Tomorrow marks two weeks since I started on a low dose of estradiol. There are still no clear signs of anything happening but some potential indications that something may be going on:
1. Last Thursday and Friday I felt very calm in a way I have never experienced before.
2. Tuesday I felt positively bitchy at work!
I am finally dealing with getting my finances in order and that has been stressful. I have some big time debt and I have implemented what might be viewed as draconian measures were this the corporate world:
1. I have eliminated nearly all travel by car to save gas and cut down on maintenance expenses. This should also extend the lifetime of my car. Nearly every day now, I take the bus to work.
2. I have totally eliminated dining out, unless I find a coupon for free food someplace. This has had an added benefit in that I've lost 6 pounds over the last several weeks.
3. By sleeping downstairs, instead of in my second story bedroom, I have eliminated the need for air conditioning so far this year. Hot air rises, so the ground floor is much cooler in the summer.
4. I've got a sensible plan to get all my debt paid off within the next 3 - 4 years, tops.
5. I am smarter when it comes to grocery shopping. Now I get more food for less money. Soon, the stores will be paying me to eat!
6. Some time ago, I eliminated all Starbucks type coffee purchases.
7. I do not go out to movies unless it's something I've absolutely got to see. So far this summer, nothing advertised has met that requirement.
8. I am considering eliminating my phone service altogether and relying on my cell phone. My company pays 3/4 of the monthly bill for that.
9. I have no cable TV now but that's no great loss. The last 6 months or so I've averaged no more than 60 minutes a month total TV viewing time. I can always watch a DVD if I want. The reception here is not good enough to get all the network stations.
10. Whenever possible, I buy new clothing items at thrift shops. The 'needed' item must still meet strict criteria before I will even consider the thrift shop purchase.
11. I am actively pursuing additional income 'streams'. In the last few weeks I have finally gotten back to spending serious time developing my photography side business. This will gradually increase my income.

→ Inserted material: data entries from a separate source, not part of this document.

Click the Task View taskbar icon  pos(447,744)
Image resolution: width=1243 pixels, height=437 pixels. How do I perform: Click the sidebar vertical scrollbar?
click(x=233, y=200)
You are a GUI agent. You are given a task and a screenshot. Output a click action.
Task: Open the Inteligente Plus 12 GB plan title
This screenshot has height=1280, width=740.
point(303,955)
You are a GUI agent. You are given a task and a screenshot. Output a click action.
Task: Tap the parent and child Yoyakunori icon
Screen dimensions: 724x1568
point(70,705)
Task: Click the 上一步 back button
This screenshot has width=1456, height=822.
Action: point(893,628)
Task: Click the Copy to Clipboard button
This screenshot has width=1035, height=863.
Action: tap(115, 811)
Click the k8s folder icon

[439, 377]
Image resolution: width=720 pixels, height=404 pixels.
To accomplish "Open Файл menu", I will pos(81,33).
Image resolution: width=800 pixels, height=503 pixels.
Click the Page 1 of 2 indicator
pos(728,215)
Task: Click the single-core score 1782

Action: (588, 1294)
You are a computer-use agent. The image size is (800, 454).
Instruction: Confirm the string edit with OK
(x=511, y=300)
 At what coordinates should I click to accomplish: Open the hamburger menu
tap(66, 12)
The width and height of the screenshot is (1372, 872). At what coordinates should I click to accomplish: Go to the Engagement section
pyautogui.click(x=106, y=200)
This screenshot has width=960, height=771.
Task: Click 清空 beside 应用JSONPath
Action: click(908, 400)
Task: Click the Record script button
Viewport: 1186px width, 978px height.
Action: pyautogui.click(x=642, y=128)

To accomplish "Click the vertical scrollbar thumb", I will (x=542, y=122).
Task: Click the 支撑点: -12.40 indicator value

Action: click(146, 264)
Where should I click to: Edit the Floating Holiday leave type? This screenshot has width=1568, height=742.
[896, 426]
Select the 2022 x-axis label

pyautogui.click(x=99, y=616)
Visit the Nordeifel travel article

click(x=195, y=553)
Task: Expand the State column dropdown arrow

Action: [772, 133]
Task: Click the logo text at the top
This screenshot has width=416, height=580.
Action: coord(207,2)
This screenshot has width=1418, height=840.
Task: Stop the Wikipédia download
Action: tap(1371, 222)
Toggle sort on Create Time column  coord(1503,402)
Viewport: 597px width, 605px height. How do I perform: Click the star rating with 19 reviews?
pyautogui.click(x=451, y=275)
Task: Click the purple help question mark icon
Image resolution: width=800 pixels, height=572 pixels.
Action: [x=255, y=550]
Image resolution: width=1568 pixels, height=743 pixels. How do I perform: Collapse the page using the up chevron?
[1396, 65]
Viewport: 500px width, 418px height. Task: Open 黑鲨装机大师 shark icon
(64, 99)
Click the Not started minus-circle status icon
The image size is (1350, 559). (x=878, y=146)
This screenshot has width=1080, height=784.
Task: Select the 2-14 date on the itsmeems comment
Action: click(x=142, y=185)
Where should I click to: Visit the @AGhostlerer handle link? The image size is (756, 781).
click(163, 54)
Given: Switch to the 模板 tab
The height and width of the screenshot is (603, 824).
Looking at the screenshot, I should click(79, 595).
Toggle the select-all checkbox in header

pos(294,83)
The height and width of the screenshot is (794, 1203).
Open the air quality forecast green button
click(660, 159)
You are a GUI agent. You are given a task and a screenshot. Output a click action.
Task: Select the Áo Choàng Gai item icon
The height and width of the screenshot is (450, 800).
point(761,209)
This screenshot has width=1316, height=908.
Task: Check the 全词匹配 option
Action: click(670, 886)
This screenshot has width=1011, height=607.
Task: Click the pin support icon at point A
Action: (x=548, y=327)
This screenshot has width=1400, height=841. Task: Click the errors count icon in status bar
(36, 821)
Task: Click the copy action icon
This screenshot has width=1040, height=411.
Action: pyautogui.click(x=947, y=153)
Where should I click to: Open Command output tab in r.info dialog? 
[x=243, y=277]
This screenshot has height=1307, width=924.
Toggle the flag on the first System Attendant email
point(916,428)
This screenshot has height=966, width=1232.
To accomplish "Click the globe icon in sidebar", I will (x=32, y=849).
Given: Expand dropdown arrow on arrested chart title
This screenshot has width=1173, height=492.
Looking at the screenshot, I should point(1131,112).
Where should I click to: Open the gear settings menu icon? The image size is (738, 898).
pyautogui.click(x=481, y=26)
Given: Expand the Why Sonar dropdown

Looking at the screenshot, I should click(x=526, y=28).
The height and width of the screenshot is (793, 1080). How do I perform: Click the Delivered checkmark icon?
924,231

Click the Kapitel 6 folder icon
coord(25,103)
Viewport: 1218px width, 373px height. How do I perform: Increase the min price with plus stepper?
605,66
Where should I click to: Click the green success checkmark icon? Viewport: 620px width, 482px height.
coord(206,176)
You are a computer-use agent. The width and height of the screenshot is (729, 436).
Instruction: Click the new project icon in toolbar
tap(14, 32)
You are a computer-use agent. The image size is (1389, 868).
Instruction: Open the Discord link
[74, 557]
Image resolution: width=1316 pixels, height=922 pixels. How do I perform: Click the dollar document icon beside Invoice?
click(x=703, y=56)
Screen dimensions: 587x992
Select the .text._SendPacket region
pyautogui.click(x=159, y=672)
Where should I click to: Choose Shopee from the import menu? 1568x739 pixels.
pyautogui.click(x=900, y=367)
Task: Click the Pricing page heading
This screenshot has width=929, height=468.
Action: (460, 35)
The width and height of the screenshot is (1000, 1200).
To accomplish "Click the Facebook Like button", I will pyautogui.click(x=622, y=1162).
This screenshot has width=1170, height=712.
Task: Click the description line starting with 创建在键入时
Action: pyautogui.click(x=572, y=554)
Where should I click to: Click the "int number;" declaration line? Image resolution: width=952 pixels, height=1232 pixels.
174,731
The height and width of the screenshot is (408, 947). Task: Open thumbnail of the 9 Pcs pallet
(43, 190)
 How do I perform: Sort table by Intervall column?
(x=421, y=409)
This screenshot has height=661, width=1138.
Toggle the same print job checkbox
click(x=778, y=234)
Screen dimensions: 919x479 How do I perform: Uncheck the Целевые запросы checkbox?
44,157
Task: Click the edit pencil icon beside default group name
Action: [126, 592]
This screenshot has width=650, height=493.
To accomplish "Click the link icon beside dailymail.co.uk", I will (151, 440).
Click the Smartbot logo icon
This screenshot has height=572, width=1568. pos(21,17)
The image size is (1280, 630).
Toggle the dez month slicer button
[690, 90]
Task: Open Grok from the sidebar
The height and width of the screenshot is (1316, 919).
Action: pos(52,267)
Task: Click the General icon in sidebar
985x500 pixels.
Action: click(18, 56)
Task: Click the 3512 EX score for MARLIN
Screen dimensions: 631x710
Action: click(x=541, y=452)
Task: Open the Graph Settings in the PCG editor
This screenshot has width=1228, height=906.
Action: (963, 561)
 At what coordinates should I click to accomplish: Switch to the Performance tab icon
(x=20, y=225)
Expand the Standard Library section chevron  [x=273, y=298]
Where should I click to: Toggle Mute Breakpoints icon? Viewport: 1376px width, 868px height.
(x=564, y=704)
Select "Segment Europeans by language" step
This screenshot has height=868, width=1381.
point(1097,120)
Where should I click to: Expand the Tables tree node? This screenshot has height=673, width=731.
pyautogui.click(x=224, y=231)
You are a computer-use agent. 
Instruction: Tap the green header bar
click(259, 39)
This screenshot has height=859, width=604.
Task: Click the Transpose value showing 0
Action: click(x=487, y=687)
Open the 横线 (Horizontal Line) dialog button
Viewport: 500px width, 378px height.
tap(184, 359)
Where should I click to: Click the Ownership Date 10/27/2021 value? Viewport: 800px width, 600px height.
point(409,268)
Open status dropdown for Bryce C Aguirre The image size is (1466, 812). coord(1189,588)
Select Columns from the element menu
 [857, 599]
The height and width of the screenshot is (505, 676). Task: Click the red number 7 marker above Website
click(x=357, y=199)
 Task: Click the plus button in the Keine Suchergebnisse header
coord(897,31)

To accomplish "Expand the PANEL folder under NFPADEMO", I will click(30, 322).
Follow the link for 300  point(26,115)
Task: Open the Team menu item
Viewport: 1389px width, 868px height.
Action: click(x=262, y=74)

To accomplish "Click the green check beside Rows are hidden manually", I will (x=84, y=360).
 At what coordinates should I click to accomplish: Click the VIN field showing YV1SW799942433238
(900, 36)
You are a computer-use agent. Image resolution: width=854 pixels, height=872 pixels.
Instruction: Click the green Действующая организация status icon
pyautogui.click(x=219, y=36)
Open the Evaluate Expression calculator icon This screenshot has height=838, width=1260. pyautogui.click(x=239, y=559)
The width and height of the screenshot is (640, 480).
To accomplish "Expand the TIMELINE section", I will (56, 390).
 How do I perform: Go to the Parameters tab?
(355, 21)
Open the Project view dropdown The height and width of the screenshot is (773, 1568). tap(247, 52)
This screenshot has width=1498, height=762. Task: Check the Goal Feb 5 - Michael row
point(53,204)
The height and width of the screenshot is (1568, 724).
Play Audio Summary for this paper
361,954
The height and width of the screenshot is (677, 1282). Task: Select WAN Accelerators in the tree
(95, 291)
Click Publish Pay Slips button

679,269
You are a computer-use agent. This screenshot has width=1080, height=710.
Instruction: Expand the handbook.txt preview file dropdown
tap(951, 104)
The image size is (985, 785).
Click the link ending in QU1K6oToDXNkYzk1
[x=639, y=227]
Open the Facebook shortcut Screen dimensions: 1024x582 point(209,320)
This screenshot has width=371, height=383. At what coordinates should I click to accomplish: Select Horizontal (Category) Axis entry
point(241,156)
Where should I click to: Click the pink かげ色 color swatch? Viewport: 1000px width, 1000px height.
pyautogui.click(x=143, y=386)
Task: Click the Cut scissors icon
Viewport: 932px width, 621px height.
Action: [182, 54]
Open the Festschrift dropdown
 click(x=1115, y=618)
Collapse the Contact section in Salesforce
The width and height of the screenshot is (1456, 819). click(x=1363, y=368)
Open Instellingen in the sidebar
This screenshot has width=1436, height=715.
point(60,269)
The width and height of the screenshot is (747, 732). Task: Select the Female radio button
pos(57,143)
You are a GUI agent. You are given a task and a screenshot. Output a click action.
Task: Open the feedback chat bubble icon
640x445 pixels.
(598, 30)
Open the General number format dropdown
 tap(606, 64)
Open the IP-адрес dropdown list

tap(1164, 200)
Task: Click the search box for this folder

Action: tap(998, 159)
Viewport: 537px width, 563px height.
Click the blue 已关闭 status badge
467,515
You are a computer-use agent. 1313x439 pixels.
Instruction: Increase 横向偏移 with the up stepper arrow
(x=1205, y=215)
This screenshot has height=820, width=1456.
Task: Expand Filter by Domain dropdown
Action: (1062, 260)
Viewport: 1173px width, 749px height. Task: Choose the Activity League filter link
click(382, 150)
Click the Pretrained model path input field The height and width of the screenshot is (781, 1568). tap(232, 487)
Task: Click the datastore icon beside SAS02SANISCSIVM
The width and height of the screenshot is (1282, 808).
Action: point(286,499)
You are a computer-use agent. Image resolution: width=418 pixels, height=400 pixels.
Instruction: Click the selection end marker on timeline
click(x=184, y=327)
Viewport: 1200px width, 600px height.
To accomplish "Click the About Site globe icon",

12. I am applying for organist/choir director positions at churches that openly welcome GLBT folk.
13. I am considering yet other steps to take to save money.
Finally, I feel like I am back in charge of my money rather than it ruling my life. The big spending days were in that prior life as a male when I wasn't really happy. I don't feel the same need to spend now.
Both photography and music are not work for me at all but passions. They are fun!
Work is extremely stressful although I don't feel stressed when I leave for the day. There have been some layoffs within the last few weeks. My job is secure, or at least as secure as anyone can hope for. My skills are in demand at the office and there is no one who can do everything I can. I have had to work many evenings, though, but still consider myself fortunate that I have a job.
In short, life continues to be very good to me and I feel incredibly fortunate to have made it to this point where I know who I am. Or at least more of who I am than most people ever experience.

I can deal with the stress because I am genuinely happy.
My life has never been better. Unlike some at my age of 56, I feel the options for the years ahead are expanding, not contracting.